■ REQUIREMENTS
Copy out the stretch of records from the line containing "Where should I click to: Undo" through the line containing "pyautogui.click(x=745, y=243)", with each line unchanged.

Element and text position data
+===+
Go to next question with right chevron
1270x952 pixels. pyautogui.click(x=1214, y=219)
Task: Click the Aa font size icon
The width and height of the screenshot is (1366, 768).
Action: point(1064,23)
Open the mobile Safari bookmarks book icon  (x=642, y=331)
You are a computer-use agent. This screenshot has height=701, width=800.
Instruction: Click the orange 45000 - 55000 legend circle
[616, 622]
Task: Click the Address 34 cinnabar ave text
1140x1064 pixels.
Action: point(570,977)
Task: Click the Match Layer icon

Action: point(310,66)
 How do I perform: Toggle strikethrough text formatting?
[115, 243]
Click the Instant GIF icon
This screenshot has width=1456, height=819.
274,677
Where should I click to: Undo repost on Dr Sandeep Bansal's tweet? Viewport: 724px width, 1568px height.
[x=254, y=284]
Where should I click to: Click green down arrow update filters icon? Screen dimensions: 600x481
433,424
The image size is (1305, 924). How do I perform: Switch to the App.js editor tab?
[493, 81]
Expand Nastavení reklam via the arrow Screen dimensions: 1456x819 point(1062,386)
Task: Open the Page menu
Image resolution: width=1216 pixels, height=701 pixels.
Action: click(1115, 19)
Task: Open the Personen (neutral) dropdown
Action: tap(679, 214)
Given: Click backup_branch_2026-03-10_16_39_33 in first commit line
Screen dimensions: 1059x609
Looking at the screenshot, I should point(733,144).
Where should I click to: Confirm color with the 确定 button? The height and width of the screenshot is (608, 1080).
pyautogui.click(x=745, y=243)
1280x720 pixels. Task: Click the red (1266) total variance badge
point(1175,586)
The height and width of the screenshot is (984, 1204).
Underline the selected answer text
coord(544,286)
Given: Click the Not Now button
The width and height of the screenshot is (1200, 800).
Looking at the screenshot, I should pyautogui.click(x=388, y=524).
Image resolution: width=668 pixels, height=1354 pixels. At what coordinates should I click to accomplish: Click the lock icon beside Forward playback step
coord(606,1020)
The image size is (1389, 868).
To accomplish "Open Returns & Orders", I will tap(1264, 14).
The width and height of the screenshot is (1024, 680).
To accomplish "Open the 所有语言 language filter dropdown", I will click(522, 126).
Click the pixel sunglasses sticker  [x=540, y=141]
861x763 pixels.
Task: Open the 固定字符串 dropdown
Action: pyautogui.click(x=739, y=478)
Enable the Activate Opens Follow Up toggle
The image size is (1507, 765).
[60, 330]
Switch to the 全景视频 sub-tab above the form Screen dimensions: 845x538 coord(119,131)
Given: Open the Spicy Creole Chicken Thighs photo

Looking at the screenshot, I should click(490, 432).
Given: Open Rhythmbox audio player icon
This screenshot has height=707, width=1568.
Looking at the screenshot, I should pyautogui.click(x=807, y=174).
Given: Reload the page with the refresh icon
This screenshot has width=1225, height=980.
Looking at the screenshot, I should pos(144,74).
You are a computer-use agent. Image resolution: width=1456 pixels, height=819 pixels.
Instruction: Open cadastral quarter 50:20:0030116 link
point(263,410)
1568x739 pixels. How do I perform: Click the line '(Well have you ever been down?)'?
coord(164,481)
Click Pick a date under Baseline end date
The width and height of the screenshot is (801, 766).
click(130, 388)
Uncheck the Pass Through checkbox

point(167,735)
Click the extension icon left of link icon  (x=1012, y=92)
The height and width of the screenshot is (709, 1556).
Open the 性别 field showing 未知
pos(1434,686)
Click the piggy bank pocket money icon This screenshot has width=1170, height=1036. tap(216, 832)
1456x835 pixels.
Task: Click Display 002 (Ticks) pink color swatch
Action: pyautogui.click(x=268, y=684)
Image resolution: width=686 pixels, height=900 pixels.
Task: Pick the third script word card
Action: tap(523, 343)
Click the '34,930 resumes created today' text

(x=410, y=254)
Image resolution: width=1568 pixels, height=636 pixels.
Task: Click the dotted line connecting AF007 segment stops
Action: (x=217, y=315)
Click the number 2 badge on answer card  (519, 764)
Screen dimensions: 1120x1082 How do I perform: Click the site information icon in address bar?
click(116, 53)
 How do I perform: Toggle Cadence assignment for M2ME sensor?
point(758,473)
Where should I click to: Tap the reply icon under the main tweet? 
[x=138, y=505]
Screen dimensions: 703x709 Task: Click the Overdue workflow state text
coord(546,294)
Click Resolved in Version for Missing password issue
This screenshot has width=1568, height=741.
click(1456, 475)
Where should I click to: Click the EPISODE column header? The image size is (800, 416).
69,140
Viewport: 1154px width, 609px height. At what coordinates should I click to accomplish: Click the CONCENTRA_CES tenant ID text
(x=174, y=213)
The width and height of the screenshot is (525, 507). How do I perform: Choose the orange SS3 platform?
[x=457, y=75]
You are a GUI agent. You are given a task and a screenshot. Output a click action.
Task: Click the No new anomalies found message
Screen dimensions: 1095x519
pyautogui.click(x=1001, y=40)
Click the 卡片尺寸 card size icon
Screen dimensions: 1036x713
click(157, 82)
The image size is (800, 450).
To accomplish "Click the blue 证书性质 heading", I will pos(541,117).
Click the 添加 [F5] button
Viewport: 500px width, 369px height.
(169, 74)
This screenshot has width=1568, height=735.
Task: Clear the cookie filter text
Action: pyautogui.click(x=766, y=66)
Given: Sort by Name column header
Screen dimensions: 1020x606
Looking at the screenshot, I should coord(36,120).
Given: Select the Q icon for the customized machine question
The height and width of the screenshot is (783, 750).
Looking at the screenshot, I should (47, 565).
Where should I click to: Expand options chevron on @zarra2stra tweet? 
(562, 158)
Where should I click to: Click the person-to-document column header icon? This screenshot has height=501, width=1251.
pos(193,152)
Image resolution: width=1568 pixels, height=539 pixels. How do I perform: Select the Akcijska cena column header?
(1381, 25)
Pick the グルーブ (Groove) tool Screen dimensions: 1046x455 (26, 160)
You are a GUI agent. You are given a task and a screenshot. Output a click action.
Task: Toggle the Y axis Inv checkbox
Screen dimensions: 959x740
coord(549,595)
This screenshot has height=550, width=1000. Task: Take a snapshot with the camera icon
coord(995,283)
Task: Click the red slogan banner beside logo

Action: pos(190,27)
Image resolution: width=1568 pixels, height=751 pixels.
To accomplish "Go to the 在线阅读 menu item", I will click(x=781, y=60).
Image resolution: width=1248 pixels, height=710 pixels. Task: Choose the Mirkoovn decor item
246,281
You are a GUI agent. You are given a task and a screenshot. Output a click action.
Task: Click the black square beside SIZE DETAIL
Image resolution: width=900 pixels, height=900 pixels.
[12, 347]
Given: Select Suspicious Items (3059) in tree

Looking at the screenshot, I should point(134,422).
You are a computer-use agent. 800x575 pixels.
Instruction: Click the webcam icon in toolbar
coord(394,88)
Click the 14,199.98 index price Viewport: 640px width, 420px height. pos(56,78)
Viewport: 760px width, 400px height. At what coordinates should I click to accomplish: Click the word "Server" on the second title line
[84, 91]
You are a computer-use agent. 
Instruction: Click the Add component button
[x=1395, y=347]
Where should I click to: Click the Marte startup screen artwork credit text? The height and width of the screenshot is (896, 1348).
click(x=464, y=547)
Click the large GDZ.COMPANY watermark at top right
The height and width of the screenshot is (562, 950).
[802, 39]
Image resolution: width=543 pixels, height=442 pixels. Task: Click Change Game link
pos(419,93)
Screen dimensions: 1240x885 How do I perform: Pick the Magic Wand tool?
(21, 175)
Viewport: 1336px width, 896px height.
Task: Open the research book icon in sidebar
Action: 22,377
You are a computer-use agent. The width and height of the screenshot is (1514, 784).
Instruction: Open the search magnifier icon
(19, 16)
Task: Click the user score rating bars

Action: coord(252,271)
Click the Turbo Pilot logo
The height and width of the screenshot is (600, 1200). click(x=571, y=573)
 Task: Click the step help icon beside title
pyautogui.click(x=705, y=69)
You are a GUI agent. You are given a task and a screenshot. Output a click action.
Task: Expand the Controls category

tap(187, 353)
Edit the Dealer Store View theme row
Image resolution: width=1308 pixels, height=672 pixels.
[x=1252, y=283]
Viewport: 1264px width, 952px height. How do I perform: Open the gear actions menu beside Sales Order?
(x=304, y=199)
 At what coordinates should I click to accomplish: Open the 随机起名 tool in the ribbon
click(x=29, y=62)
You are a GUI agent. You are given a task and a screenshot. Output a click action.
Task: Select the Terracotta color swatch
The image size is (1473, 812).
+===+
■ WRITTEN SOLUTION
Where should I click to: Undo repost on Dr Sandeep Bansal's tweet? Viewport: 724px width, 1568px height.
[x=254, y=284]
Where should I click to: Click green down arrow update filters icon? Screen dimensions: 600x481
433,424
The image size is (1305, 924). How do I perform: Switch to the App.js editor tab?
[493, 81]
Expand Nastavení reklam via the arrow Screen dimensions: 1456x819 point(1062,386)
Task: Open the Page menu
Image resolution: width=1216 pixels, height=701 pixels.
Action: click(1115, 19)
Task: Open the Personen (neutral) dropdown
Action: tap(679, 214)
Given: Click backup_branch_2026-03-10_16_39_33 in first commit line
Screen dimensions: 1059x609
Looking at the screenshot, I should point(733,144).
Where should I click to: Confirm color with the 确定 button? The height and width of the screenshot is (608, 1080).
pyautogui.click(x=745, y=243)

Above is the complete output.